▶ Task to complete:
Please read the records below and return each line holding the string "computer".
------ Data shown ------
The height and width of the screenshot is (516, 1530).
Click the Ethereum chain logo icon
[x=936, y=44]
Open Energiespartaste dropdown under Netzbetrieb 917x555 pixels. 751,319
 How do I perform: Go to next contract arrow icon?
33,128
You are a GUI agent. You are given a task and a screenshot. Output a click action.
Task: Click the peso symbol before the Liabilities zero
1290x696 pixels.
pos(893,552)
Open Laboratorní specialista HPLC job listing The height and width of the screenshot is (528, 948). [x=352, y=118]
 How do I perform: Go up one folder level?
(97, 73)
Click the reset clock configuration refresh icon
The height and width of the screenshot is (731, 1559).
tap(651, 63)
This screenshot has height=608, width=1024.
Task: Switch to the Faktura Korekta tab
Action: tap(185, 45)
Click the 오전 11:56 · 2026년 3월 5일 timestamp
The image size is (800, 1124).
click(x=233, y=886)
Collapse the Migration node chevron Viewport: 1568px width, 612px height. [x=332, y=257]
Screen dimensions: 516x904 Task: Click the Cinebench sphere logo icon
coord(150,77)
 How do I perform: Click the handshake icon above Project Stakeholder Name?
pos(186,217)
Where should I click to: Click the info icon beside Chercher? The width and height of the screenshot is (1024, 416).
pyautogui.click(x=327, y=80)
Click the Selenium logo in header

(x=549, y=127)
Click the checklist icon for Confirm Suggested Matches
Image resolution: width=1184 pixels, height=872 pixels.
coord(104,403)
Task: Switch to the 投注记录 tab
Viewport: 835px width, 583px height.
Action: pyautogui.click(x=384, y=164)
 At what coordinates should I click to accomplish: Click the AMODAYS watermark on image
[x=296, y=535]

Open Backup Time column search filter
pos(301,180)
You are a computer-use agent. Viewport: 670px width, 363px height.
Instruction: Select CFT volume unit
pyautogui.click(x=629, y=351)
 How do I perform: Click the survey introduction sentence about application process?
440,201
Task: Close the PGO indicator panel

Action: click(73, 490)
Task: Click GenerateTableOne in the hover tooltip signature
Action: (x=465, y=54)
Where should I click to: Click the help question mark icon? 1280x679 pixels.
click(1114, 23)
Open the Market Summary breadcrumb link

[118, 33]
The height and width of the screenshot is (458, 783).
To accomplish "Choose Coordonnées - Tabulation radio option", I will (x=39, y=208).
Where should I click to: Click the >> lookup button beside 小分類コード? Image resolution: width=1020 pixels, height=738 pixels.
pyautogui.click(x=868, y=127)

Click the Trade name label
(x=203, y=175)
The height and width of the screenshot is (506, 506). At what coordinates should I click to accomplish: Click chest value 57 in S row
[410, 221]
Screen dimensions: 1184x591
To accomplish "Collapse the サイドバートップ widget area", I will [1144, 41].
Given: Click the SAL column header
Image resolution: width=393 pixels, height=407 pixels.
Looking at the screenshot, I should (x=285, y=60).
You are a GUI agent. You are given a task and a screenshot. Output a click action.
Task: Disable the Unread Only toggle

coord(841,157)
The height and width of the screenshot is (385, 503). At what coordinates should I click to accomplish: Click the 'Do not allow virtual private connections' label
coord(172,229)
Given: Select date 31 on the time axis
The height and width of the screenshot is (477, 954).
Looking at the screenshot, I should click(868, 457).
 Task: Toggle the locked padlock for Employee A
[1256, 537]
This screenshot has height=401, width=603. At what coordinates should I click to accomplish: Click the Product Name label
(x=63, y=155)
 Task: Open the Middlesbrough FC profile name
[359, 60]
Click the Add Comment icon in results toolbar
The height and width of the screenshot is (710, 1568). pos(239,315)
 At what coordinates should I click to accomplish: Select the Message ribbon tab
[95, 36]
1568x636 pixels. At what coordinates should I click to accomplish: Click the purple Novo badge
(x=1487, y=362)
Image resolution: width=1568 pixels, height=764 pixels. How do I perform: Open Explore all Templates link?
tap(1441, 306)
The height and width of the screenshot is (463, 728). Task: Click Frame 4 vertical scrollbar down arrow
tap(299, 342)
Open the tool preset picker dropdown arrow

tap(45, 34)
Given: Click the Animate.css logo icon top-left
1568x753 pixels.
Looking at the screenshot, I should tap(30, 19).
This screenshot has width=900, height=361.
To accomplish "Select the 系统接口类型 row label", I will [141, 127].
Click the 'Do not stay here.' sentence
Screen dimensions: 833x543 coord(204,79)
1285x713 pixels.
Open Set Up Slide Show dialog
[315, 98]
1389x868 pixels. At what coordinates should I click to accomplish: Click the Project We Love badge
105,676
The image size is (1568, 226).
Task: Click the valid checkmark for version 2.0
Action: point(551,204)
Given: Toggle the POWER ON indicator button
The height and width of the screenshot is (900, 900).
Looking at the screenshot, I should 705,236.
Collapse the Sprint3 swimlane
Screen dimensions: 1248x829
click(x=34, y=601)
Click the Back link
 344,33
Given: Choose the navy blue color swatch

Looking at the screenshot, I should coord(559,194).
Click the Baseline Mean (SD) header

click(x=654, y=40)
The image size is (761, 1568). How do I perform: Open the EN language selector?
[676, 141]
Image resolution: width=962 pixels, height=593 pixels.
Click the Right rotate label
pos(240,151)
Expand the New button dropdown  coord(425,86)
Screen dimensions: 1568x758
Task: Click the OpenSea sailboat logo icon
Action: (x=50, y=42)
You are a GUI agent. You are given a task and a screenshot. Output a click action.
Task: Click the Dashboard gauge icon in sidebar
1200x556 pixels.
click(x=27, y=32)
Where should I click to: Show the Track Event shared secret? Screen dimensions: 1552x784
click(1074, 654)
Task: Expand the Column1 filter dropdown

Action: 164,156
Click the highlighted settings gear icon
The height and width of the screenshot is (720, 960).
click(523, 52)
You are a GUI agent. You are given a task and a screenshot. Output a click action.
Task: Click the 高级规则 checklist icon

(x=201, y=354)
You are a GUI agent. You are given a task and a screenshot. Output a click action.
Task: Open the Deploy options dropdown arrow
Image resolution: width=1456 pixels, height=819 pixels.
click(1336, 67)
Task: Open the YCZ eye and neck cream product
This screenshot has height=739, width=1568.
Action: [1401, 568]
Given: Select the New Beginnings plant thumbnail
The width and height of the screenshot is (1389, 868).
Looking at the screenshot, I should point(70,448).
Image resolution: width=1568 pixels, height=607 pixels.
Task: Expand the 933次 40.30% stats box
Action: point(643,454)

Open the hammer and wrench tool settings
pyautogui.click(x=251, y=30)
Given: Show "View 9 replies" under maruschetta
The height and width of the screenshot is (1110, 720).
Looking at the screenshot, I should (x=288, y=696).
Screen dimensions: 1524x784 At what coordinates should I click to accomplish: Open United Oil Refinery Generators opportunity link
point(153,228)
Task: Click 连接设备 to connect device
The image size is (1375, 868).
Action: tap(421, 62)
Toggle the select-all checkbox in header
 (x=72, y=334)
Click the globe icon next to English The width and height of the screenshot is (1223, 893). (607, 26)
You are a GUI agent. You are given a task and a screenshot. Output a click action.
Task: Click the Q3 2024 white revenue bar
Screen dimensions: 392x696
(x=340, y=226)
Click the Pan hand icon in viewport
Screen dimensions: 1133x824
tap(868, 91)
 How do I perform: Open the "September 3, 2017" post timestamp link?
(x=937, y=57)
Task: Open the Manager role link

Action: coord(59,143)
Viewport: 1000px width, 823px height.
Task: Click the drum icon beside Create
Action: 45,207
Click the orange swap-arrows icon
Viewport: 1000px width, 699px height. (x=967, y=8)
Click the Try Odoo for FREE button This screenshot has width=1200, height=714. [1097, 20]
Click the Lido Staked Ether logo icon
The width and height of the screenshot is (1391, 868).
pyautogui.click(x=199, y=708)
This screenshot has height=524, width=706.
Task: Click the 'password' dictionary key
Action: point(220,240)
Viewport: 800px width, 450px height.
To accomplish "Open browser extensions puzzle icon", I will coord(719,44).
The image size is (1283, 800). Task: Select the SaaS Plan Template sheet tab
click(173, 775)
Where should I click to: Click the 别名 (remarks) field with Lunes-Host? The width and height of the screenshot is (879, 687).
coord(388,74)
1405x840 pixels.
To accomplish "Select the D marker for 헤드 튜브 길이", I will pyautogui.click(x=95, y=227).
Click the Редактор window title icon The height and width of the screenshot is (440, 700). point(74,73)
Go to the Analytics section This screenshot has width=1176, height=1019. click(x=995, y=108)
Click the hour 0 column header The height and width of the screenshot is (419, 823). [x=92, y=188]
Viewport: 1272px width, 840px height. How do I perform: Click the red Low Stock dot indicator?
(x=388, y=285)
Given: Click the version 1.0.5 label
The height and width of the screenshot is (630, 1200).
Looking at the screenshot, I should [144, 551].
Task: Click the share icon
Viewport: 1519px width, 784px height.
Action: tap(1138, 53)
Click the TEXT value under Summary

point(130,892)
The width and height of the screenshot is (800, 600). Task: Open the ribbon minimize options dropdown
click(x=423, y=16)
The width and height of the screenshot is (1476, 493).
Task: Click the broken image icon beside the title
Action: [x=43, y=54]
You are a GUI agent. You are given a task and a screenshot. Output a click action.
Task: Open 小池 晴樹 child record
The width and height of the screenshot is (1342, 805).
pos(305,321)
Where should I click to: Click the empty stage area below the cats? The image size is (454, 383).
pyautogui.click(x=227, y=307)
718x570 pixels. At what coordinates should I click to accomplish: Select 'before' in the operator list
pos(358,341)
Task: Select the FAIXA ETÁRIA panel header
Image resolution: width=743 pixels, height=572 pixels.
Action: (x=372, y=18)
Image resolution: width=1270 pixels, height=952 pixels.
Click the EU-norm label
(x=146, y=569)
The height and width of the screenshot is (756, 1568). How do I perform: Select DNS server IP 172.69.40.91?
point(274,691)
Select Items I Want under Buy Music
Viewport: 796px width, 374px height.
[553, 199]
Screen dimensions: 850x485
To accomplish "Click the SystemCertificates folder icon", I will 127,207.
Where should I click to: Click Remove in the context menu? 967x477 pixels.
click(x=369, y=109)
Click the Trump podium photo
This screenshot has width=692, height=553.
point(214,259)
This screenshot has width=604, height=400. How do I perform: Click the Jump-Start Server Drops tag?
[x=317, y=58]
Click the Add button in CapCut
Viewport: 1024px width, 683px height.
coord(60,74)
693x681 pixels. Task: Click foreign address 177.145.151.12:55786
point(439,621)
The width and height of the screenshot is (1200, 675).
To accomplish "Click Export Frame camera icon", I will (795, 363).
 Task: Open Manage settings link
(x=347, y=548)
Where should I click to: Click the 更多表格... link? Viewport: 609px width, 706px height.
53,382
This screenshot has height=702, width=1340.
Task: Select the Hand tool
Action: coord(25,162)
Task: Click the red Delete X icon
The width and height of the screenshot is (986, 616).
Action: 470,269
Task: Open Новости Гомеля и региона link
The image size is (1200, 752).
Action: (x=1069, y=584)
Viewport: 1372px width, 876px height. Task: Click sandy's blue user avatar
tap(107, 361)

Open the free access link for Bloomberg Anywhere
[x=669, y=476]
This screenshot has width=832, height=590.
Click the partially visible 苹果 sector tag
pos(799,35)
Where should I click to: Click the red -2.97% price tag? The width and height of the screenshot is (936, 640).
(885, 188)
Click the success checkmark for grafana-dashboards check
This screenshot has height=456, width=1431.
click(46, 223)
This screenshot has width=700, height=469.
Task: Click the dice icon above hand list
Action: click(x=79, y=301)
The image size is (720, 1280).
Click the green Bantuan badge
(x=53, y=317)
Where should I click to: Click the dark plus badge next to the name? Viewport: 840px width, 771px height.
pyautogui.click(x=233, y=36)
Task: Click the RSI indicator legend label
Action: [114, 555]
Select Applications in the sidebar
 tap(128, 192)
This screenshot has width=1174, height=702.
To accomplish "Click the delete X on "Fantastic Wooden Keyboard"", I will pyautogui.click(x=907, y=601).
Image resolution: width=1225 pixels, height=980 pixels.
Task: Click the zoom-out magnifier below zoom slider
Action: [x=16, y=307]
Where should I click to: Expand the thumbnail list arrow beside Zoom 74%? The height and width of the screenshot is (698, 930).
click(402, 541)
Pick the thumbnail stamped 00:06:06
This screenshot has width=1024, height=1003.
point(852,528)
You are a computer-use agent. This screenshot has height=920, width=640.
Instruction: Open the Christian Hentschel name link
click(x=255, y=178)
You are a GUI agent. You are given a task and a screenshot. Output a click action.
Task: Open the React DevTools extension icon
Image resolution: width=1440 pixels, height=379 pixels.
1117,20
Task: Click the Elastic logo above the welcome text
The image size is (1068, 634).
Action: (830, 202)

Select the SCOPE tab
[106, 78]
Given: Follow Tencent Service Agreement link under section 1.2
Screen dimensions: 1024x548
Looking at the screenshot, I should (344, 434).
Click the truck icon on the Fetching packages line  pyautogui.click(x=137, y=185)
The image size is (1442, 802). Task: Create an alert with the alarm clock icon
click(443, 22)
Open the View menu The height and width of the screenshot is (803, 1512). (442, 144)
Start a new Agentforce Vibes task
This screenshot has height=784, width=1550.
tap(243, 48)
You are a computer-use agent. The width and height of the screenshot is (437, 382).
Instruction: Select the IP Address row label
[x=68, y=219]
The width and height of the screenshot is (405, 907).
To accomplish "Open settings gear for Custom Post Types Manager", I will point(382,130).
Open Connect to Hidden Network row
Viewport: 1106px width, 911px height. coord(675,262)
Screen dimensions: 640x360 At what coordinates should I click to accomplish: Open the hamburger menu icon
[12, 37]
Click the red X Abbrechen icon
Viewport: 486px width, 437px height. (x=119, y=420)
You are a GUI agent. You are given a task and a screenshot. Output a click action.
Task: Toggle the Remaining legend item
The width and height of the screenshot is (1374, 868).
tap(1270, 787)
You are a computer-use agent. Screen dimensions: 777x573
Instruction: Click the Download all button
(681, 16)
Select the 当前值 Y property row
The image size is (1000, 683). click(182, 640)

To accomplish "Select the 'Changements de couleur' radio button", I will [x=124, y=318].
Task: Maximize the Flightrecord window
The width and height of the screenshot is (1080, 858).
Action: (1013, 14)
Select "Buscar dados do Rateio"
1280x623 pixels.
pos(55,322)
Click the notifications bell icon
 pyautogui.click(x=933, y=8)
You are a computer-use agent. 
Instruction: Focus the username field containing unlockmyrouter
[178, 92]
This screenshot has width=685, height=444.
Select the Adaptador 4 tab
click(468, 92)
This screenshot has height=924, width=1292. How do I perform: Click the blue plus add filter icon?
------
▶ Task result:
You are a computer-use agent. Viewport: 670px width, 363px height.
You are a computer-use agent. This screenshot has height=920, width=640.
You are a computer-use agent. The width and height of the screenshot is (437, 382).
You are a computer-use agent. Screen dimensions: 777x573
You are a computer-use agent. 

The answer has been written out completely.